#### [What you are asked to do]
Everything from the line containing "Click the Start conversion button" down to the last line below should be set down exactly, and only that, without the pictures.

━━━━━━━━

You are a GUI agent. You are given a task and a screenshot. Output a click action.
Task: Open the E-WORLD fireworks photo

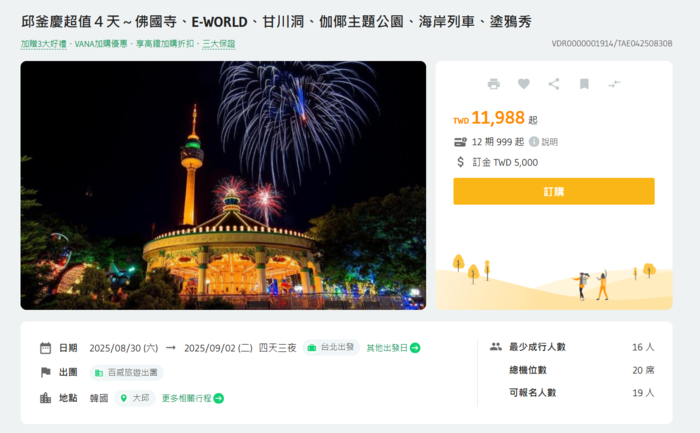(223, 185)
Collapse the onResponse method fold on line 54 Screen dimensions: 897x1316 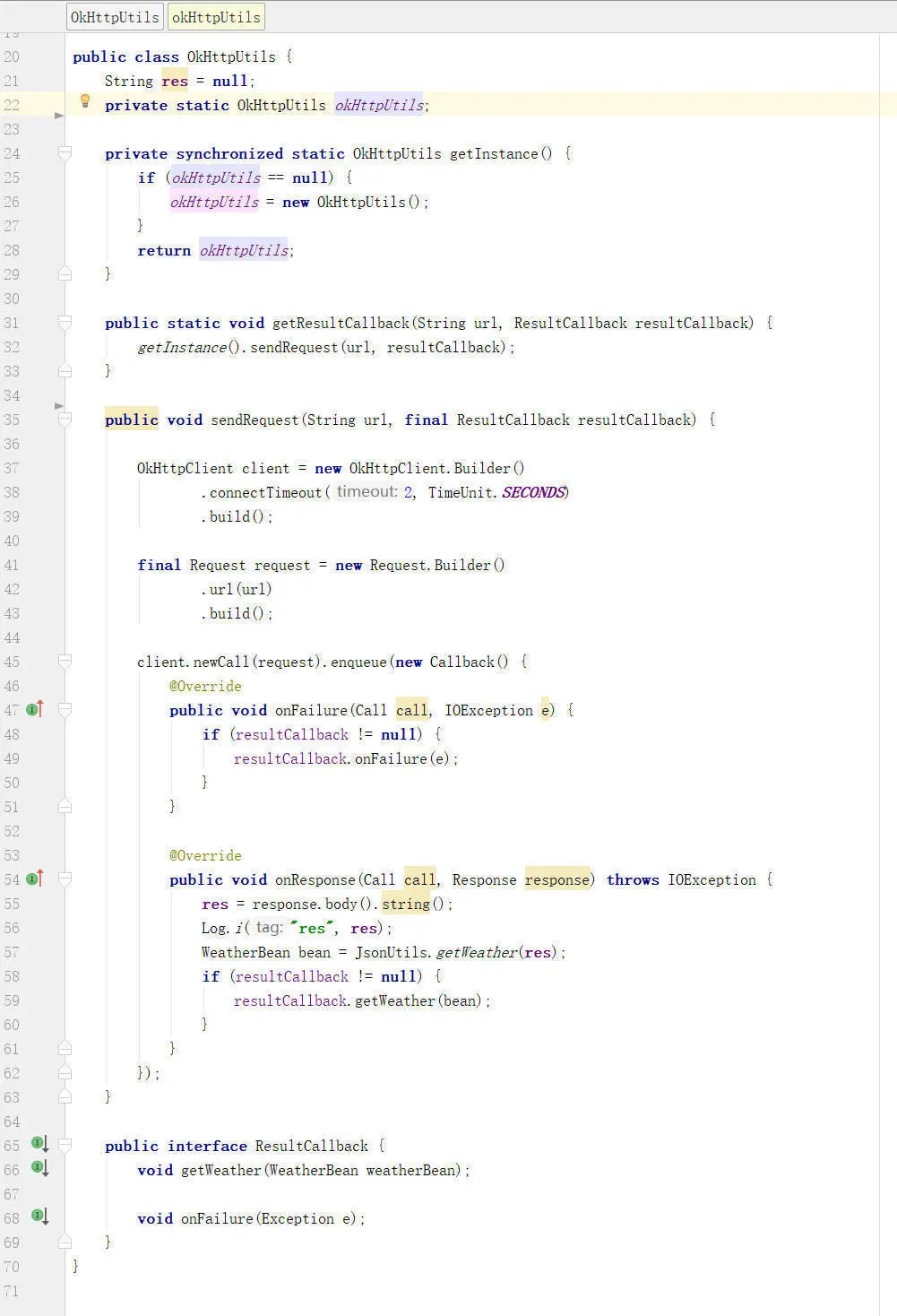65,879
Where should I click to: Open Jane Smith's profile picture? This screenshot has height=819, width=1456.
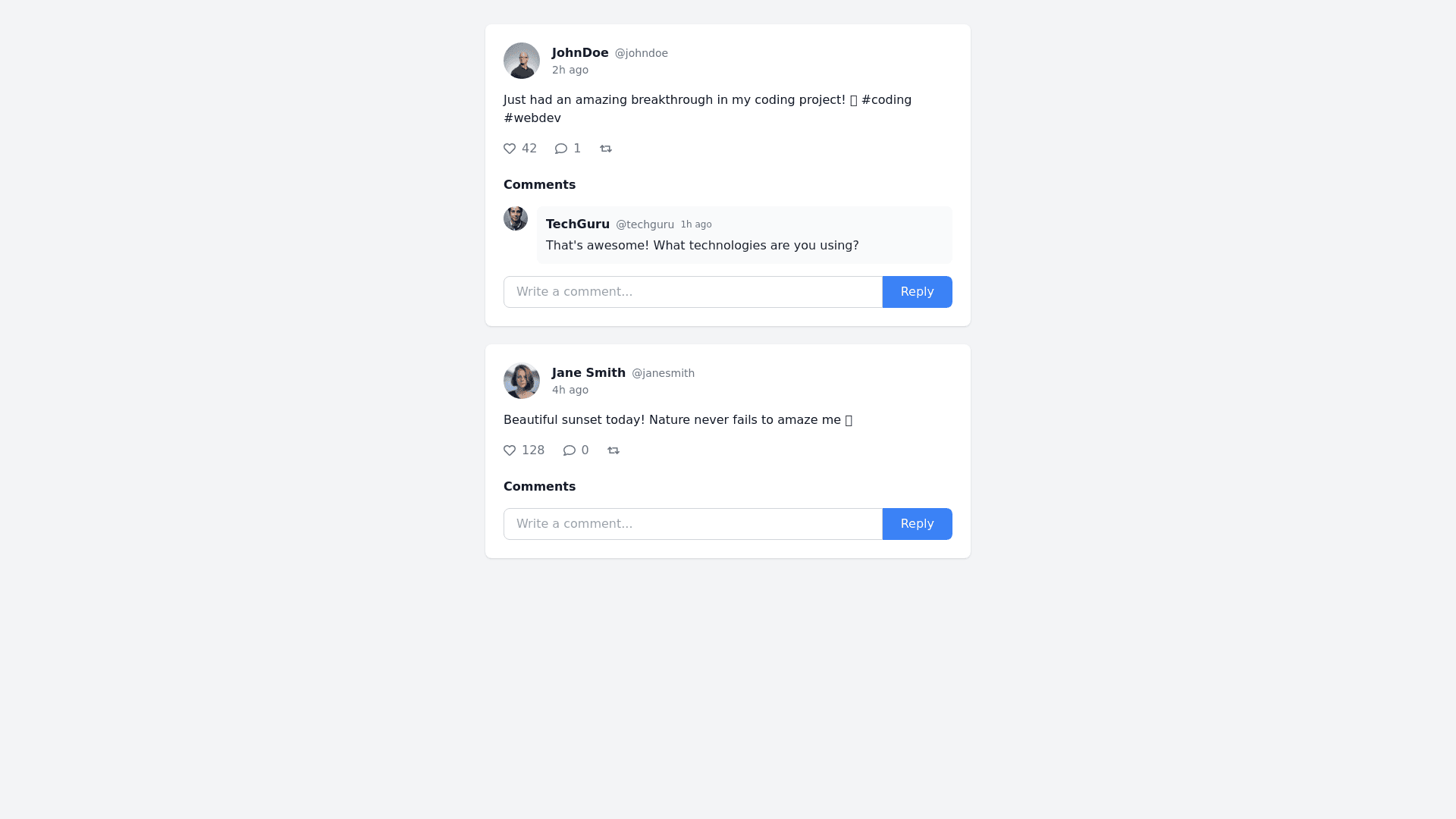[522, 381]
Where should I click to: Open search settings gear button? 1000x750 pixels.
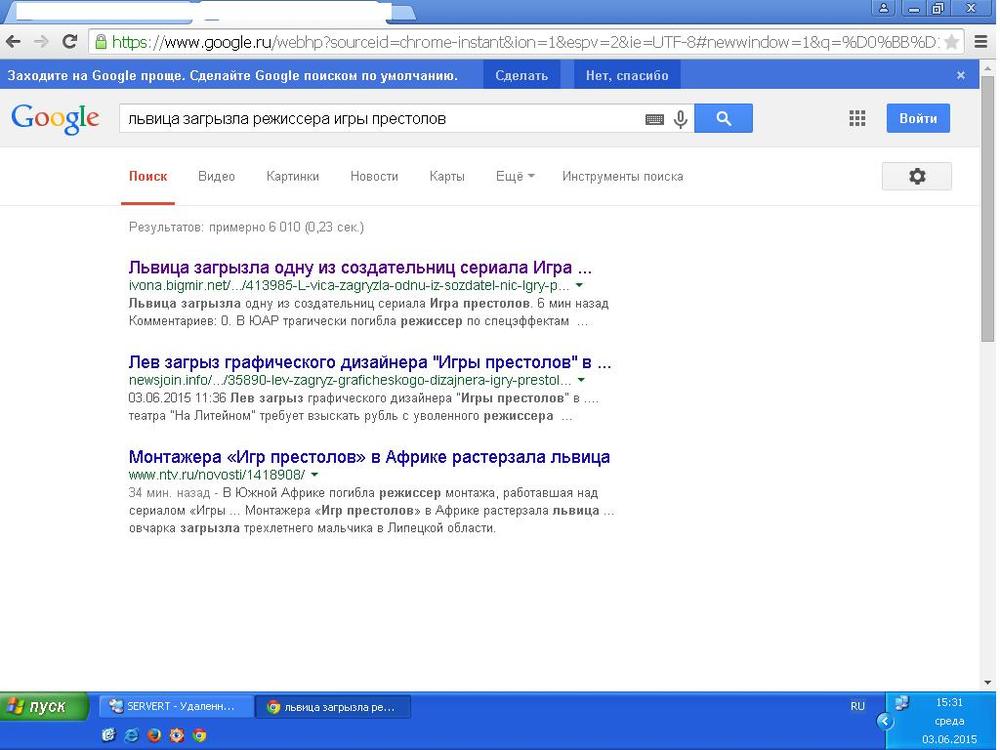(916, 176)
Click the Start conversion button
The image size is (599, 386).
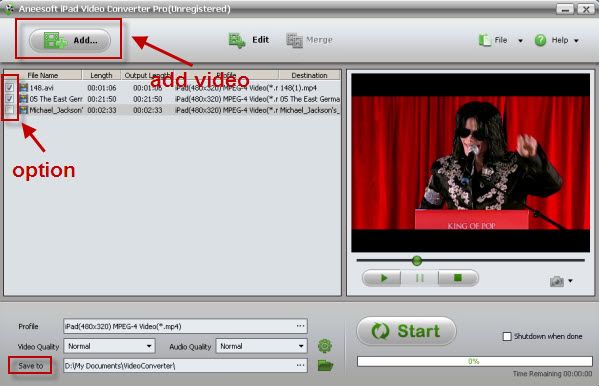point(406,331)
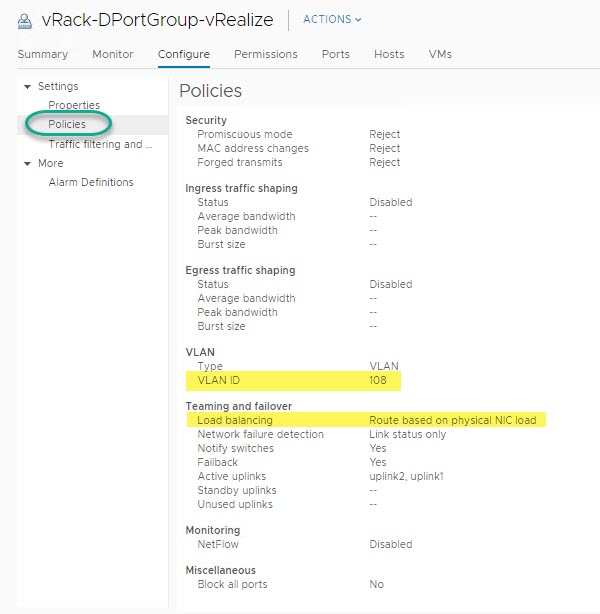Select Policies in the settings sidebar
The image size is (600, 614).
click(x=67, y=125)
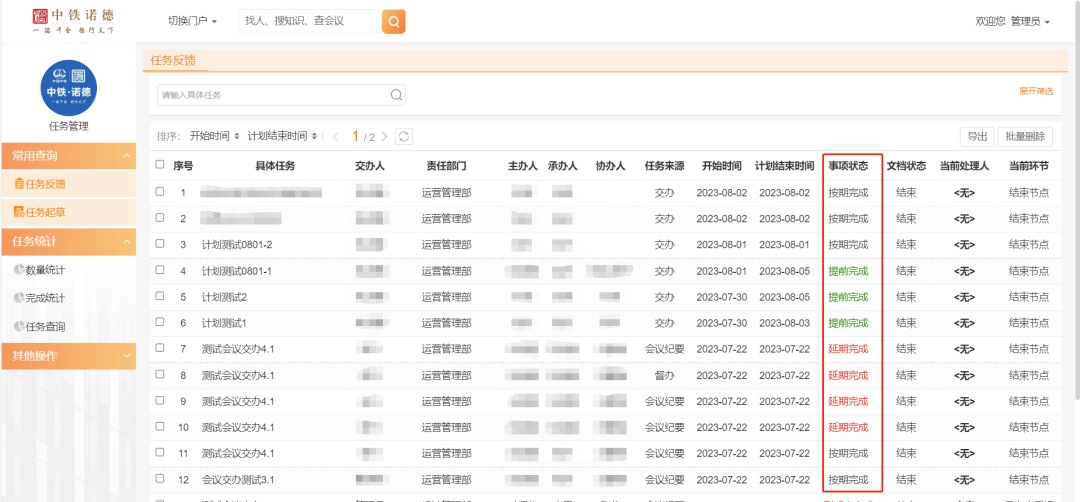Click the 任务起草 sidebar icon
Screen dimensions: 1080x502
point(19,212)
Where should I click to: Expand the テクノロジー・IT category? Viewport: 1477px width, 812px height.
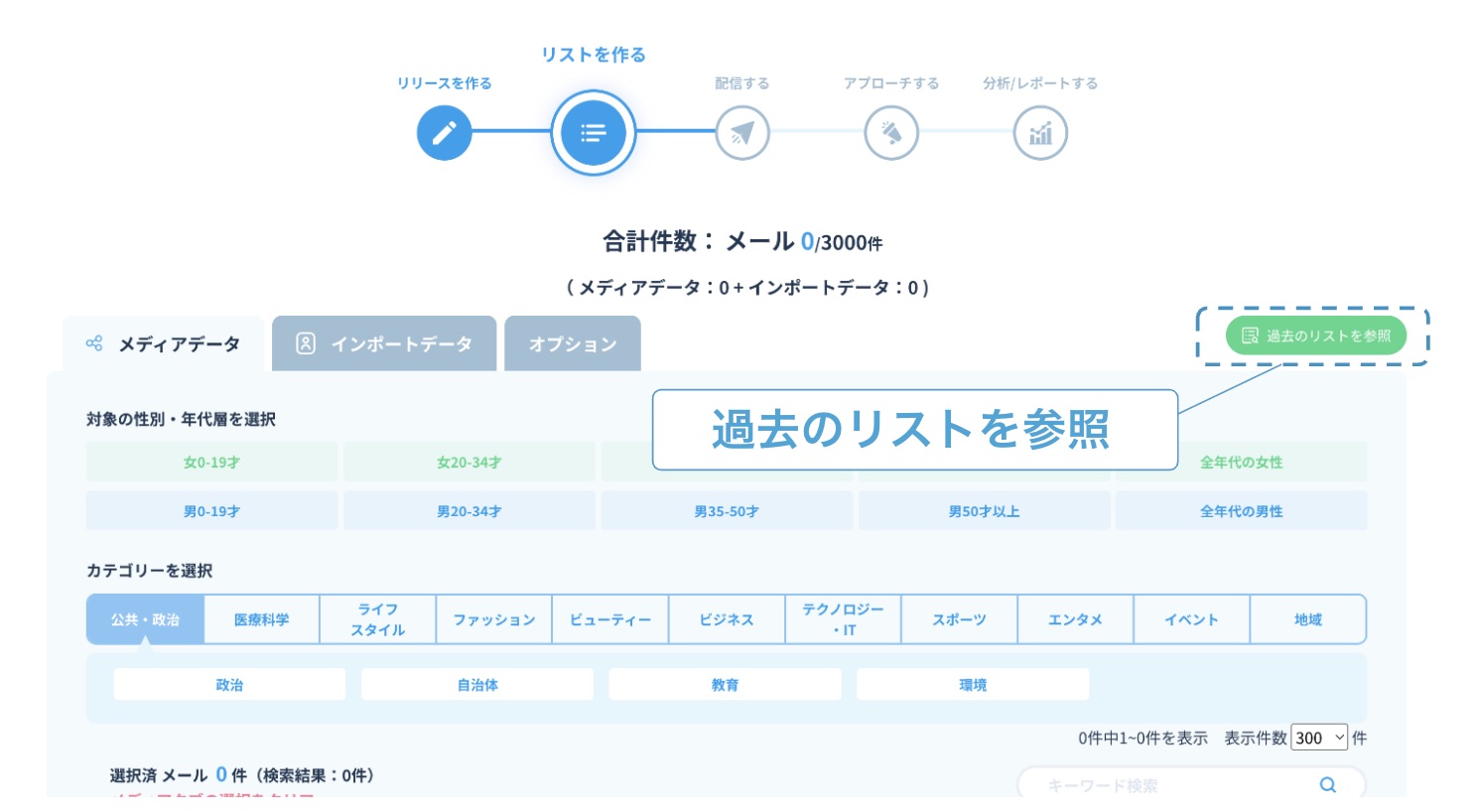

━━━━━━━━

#### [Task solution]
Click the Start conversion button
The image size is (599, 386).
point(406,331)
Select Policies in the settings sidebar
The image size is (600, 614).
click(x=67, y=125)
Click the 任务起草 sidebar icon
Screen dimensions: 1080x502
point(19,212)
Where should I click to: Expand the テクノロジー・IT category? Viewport: 1477px width, 812px height.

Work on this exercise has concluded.